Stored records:

+===+

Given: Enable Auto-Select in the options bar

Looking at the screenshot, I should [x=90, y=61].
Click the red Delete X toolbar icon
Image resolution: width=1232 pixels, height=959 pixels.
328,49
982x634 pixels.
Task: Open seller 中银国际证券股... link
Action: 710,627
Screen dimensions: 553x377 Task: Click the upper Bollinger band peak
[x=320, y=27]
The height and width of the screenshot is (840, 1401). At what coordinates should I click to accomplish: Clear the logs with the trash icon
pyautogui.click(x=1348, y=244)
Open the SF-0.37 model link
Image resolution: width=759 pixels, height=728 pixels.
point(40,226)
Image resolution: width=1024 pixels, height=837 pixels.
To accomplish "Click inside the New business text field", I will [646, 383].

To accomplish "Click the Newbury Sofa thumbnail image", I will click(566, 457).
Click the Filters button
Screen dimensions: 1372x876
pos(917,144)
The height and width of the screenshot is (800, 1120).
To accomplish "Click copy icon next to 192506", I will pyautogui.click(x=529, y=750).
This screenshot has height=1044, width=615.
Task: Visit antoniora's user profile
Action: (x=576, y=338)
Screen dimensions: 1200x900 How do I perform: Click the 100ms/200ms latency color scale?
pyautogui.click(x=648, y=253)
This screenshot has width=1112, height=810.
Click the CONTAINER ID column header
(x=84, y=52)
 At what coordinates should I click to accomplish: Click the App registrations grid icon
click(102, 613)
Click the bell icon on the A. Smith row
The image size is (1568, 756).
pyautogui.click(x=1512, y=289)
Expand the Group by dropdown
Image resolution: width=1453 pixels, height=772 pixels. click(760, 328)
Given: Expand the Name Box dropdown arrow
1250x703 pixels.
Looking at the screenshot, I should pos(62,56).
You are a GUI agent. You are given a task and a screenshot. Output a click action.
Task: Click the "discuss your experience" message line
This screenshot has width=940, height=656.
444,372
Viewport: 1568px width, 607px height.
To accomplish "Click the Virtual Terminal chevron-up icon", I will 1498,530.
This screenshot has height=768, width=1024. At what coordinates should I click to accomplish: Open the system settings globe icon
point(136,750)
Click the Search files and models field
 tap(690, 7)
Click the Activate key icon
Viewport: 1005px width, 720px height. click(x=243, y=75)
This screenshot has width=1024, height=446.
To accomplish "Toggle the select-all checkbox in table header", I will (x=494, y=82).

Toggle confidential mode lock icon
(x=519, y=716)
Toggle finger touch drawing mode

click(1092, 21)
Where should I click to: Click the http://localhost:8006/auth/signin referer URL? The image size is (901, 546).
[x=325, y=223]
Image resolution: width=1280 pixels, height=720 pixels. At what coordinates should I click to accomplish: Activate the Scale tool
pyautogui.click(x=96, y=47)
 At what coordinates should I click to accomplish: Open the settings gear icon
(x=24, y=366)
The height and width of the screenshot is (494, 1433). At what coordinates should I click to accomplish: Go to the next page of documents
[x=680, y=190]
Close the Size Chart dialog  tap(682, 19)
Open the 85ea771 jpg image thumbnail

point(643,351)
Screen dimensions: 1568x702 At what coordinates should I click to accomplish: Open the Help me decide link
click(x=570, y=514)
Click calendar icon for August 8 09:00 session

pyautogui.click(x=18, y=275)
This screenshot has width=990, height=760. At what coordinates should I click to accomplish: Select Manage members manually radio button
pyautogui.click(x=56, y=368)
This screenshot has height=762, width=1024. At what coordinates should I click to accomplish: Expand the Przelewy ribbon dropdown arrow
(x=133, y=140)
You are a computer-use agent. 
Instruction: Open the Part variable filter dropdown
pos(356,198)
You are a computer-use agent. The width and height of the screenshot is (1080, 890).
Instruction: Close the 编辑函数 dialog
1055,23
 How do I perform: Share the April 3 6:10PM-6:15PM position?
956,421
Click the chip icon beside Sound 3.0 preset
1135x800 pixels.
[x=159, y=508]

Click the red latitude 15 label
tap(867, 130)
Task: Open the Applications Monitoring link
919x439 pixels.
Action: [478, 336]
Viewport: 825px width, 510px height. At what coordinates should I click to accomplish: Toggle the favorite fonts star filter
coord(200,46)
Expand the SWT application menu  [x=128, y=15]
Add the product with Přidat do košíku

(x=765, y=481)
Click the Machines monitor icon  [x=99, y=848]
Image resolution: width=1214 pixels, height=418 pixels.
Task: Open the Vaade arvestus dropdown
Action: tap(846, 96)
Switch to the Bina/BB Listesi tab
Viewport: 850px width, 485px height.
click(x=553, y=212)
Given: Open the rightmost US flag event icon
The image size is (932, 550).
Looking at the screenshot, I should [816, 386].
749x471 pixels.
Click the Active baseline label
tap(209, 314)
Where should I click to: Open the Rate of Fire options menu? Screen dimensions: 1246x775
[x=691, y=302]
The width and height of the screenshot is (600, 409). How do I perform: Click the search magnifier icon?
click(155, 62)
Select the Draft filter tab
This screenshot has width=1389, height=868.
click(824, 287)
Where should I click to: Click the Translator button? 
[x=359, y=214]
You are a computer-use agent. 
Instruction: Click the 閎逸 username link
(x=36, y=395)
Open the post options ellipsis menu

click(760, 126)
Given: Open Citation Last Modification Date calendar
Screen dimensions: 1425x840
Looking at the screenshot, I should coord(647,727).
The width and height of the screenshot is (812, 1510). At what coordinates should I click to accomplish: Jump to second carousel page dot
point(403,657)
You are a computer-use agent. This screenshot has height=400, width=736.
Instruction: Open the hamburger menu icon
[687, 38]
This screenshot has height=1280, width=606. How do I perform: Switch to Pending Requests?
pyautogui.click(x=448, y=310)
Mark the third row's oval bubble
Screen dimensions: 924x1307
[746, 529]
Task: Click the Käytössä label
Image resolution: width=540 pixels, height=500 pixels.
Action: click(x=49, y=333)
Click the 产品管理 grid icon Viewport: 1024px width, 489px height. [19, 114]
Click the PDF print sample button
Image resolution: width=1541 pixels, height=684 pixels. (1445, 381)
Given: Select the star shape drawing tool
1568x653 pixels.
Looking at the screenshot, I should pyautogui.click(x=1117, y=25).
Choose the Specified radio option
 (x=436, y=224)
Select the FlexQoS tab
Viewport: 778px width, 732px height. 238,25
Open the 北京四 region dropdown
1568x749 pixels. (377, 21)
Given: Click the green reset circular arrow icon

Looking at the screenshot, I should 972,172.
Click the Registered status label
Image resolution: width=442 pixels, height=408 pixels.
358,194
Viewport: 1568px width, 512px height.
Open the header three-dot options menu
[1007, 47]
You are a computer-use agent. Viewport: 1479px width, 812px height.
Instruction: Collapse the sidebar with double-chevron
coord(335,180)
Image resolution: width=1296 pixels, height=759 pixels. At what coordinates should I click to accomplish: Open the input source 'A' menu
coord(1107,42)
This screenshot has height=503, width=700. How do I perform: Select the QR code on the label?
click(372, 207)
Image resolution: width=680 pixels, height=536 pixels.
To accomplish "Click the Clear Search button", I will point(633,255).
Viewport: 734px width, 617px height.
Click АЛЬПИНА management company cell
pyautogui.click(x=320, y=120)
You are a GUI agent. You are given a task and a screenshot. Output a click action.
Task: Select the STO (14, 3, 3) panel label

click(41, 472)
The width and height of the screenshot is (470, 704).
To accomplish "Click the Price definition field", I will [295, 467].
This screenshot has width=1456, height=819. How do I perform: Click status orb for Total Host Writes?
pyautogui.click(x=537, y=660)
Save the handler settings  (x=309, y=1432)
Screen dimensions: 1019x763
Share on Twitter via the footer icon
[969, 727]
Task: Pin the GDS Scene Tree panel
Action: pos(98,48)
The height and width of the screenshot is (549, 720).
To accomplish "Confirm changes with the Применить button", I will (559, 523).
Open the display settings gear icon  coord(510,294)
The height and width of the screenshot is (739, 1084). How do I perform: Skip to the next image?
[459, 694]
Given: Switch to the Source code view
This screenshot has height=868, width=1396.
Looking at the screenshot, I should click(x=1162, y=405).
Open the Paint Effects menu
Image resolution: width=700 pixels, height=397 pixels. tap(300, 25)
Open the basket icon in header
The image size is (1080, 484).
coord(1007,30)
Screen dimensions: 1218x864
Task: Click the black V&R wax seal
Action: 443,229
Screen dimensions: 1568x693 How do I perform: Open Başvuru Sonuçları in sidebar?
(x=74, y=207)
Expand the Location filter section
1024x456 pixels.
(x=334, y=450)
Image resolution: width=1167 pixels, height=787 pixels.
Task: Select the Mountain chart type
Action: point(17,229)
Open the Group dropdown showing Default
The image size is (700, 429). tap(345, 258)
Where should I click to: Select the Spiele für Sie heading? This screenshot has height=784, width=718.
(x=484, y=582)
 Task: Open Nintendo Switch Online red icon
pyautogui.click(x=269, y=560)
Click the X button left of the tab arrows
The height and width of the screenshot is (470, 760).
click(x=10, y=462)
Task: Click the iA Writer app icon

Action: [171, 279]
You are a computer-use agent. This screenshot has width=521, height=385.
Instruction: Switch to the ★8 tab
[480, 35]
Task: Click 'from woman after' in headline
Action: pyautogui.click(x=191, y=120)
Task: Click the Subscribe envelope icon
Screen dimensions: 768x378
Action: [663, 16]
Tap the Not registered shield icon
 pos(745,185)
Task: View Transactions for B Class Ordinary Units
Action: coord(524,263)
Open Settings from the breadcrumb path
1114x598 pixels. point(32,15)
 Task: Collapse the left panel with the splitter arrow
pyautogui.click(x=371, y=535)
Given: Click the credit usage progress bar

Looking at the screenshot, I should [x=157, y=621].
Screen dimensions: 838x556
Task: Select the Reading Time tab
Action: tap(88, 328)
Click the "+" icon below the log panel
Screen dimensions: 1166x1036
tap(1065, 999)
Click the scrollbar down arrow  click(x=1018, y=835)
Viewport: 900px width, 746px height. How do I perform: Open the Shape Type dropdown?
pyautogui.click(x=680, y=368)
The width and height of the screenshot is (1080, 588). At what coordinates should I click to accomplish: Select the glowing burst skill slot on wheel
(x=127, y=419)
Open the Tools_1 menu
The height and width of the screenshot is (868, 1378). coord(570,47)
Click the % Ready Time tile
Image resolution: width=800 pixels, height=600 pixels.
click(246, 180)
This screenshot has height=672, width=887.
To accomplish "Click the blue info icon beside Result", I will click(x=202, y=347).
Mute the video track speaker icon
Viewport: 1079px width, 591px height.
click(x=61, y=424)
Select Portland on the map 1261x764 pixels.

+===+

### Assignment
In the entries above, find every line with the word "computer" and list it.

### Solution to this task
You are a computer-use agent. 
You are a computer-use agent. The width and height of the screenshot is (1080, 890).
You are a computer-use agent. 
You are a computer-use agent. This screenshot has height=400, width=736.
You are a computer-use agent. Viewport: 1479px width, 812px height.
You are a computer-use agent. This screenshot has width=521, height=385.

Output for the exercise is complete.